Given data.
※
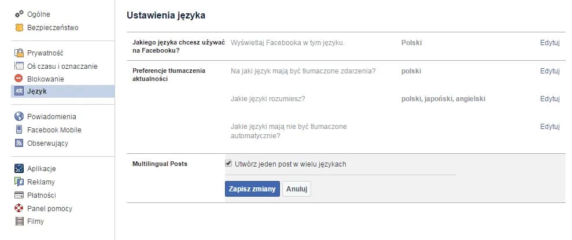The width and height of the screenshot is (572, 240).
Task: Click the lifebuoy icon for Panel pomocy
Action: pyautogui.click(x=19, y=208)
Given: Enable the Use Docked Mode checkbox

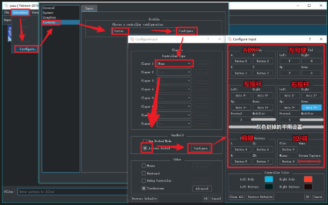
※
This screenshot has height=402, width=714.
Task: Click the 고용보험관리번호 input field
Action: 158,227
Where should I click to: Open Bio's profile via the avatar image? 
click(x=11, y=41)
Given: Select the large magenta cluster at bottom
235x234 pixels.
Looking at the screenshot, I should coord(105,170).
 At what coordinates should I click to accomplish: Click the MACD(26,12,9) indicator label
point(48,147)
※
Give the part of the material that opens with the line containing "Given: Select the" and closes with the line containing "point(48,147)" as a numbered list, leaving out blank lines.

Result.
1. Given: Select the large magenta cluster at bottom
2. 235x234 pixels.
3. Looking at the screenshot, I should coord(105,170).
4.  At what coordinates should I click to accomplish: Click the MACD(26,12,9) indicator label
5. point(48,147)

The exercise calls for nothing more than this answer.